▶ **QUOTED TEXT**:
— start —
Visualizing your Data In Tableau using DSE 6 Docker Images and the Simba Spark ODBC driver

Version 1

    In this simple tutorial we will walk through connecting Tableau to a DataStax Enterprise (DSE) 6.0 Docker Container utilizing DSE Alwayson SQL via the Spark ODBC driver and creating a simple Tableau workbook. We will Utilize DSE analytics to perform the computations, joins and aggregates on the server side (DSE) which is faster and more efficient, while harnessing Tableau to visualize the data.

    This Tutorial was created using a DSE 6.0.0 Docker Container, Tableau Desktop 10.5 running on Windows and Spark ODBC driver 1.2.6.1007.

    Prerequisites

    • Basic understanding of Docker images and containers.
    • Docker installed on your local system, see Docker Installation Instructions.
    • A working DSE Docker container running an Analytics workload with the DataStax config volume mounted and the following AlwaysOnSQL/Spark UI ports bound.
      • 10000, 7080, 7077, 4040, 9077
    docker run -e DS_LICENSE=accept --name my-dse -p 10000:10000 -p 7080:7080 -p 7077:7077 -p 4040:4040 -p 9077:9077 -v ~/config:/config -d datastax/dse-server -k 
    • DataStax Docker Images are hosted on Docker Hub. For documentation including configuration options, environment variables, and compose examples head over to DataStax Academy
    • A DataStax Academy Account to Download and Install Simba ODBC Driver for Apache Spark: If you do not already have one, visit https://academy.datastax.com/
    • A working Tableau Desktop install and basic Tableau understanding.

    The Simba ODBC Driver for Apache Spark

    • Download the Simba ODBC Driver for Apache Spark for your version of Microsoft Windows (32bit or 64bit) running Tableau Desktop by visiting https://academy.datastax.com/download-drivers
    • Install the Simba ODBC Driver for Apache Spark.
— end —
▶ **SOURCE DATA**:
— start —
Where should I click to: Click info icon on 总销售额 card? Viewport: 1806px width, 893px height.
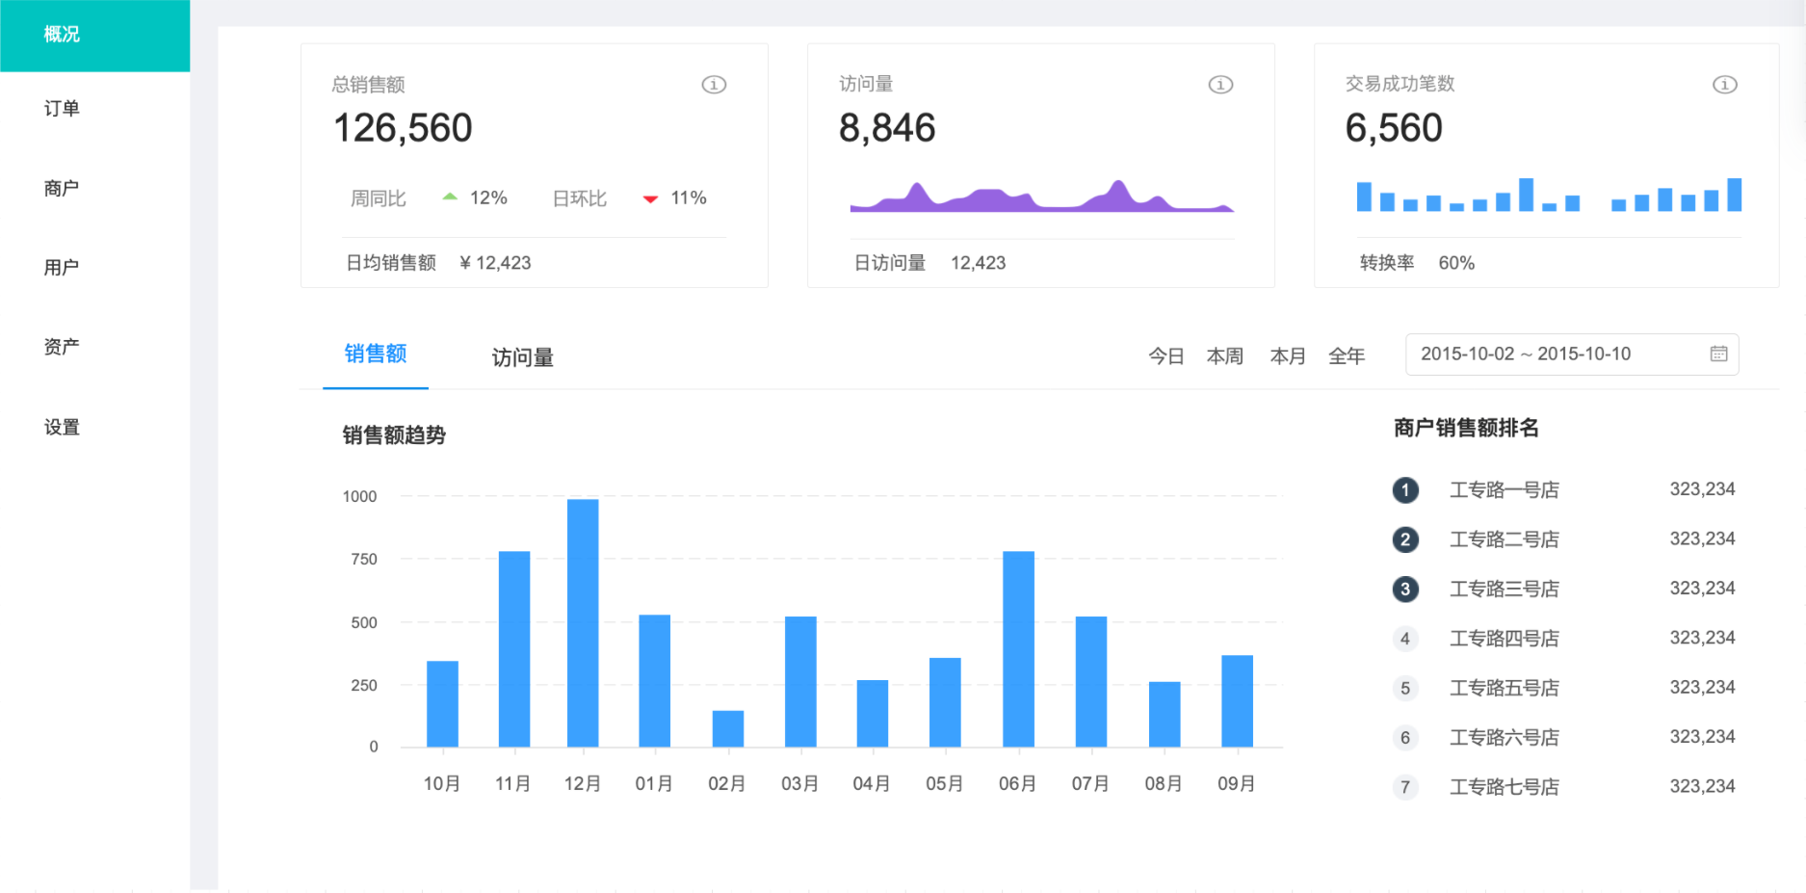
— end —
Answer these questions about the Tableau tutorial:
1. Which version of Tableau Desktop was used to create the tutorial?
2. Which ports must be bound on the DSE Docker container?
3. Where are the DataStax Docker images hosted?
The data above comes from a different source than the text.

▶ **TASK RESPONSE**:
1. Tableau Desktop 10.5, running on Windows.
2. 10000, 7080, 7077, 4040, and 9077.
3. On Docker Hub.